------ Material supplied ------

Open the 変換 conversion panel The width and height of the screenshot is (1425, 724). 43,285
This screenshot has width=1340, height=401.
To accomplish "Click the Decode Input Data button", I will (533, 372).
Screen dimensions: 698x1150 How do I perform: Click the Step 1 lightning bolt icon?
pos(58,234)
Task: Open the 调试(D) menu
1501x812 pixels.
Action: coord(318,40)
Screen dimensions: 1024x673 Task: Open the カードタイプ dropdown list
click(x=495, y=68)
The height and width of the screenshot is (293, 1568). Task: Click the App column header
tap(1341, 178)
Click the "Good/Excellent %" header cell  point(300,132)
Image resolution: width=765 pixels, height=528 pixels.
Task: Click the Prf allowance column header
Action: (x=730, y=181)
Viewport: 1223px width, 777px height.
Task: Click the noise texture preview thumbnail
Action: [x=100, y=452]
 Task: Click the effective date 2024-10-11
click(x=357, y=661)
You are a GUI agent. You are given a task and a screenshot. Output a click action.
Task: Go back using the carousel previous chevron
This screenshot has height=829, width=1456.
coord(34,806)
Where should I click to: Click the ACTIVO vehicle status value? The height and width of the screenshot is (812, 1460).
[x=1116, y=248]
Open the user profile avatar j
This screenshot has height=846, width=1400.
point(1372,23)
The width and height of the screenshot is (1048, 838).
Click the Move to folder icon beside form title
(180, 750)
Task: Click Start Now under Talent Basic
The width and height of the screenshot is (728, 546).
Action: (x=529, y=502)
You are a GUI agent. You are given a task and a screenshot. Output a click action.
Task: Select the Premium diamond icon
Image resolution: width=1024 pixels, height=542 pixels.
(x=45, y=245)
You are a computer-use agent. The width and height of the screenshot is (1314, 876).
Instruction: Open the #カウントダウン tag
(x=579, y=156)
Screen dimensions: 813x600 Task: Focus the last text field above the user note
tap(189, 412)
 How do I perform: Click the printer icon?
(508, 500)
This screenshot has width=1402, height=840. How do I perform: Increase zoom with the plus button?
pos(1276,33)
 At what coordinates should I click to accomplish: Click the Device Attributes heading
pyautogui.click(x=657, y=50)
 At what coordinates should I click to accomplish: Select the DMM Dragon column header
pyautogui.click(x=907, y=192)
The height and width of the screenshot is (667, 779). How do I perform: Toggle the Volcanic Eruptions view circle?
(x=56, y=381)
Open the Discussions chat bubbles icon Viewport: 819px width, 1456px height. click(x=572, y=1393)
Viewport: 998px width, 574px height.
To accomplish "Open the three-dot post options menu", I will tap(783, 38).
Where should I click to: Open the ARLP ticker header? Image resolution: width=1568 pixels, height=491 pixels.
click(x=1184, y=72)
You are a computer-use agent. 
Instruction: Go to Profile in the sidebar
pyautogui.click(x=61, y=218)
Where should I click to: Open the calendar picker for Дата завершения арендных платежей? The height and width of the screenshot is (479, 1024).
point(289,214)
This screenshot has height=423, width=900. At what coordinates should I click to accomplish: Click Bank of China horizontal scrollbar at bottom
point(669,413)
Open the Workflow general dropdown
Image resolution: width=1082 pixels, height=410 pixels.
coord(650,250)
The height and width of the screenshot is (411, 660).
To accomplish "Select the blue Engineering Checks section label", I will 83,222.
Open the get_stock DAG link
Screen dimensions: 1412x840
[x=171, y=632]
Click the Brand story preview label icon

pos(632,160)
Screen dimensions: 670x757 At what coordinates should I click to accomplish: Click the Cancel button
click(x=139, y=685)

------

Written problem — Please reproduce all of the material above with "dropdown" swapped for "drop-down" each time it appears, changing nothing else.

Correct response —
Open the 変換 conversion panel The width and height of the screenshot is (1425, 724). 43,285
This screenshot has width=1340, height=401.
To accomplish "Click the Decode Input Data button", I will (533, 372).
Screen dimensions: 698x1150 How do I perform: Click the Step 1 lightning bolt icon?
pos(58,234)
Task: Open the 调试(D) menu
1501x812 pixels.
Action: coord(318,40)
Screen dimensions: 1024x673 Task: Open the カードタイプ drop-down list
click(x=495, y=68)
The height and width of the screenshot is (293, 1568). Task: Click the App column header
tap(1341, 178)
Click the "Good/Excellent %" header cell  point(300,132)
Image resolution: width=765 pixels, height=528 pixels.
Task: Click the Prf allowance column header
Action: (x=730, y=181)
Viewport: 1223px width, 777px height.
Task: Click the noise texture preview thumbnail
Action: [x=100, y=452]
 Task: Click the effective date 2024-10-11
click(x=357, y=661)
You are a GUI agent. You are given a task and a screenshot. Output a click action.
Task: Go back using the carousel previous chevron
This screenshot has height=829, width=1456.
coord(34,806)
Where should I click to: Click the ACTIVO vehicle status value? The height and width of the screenshot is (812, 1460).
[x=1116, y=248]
Open the user profile avatar j
This screenshot has height=846, width=1400.
point(1372,23)
The width and height of the screenshot is (1048, 838).
Click the Move to folder icon beside form title
(180, 750)
Task: Click Start Now under Talent Basic
The width and height of the screenshot is (728, 546).
Action: (x=529, y=502)
You are a GUI agent. You are given a task and a screenshot. Output a click action.
Task: Select the Premium diamond icon
Image resolution: width=1024 pixels, height=542 pixels.
(x=45, y=245)
You are a computer-use agent. The width and height of the screenshot is (1314, 876).
Instruction: Open the #カウントダウン tag
(x=579, y=156)
Screen dimensions: 813x600 Task: Focus the last text field above the user note
tap(189, 412)
 How do I perform: Click the printer icon?
(508, 500)
This screenshot has width=1402, height=840. How do I perform: Increase zoom with the plus button?
pos(1276,33)
 At what coordinates should I click to accomplish: Click the Device Attributes heading
pyautogui.click(x=657, y=50)
 At what coordinates should I click to accomplish: Select the DMM Dragon column header
pyautogui.click(x=907, y=192)
The height and width of the screenshot is (667, 779). How do I perform: Toggle the Volcanic Eruptions view circle?
(x=56, y=381)
Open the Discussions chat bubbles icon Viewport: 819px width, 1456px height. click(x=572, y=1393)
Viewport: 998px width, 574px height.
To accomplish "Open the three-dot post options menu", I will tap(783, 38).
Where should I click to: Open the ARLP ticker header? Image resolution: width=1568 pixels, height=491 pixels.
click(x=1184, y=72)
You are a computer-use agent. 
Instruction: Go to Profile in the sidebar
pyautogui.click(x=61, y=218)
Where should I click to: Open the calendar picker for Дата завершения арендных платежей? The height and width of the screenshot is (479, 1024).
point(289,214)
This screenshot has height=423, width=900. At what coordinates should I click to accomplish: Click Bank of China horizontal scrollbar at bottom
point(669,413)
Open the Workflow general drop-down
Image resolution: width=1082 pixels, height=410 pixels.
coord(650,250)
The height and width of the screenshot is (411, 660).
To accomplish "Select the blue Engineering Checks section label", I will 83,222.
Open the get_stock DAG link
Screen dimensions: 1412x840
[x=171, y=632]
Click the Brand story preview label icon

pos(632,160)
Screen dimensions: 670x757 At what coordinates should I click to accomplish: Click the Cancel button
click(x=139, y=685)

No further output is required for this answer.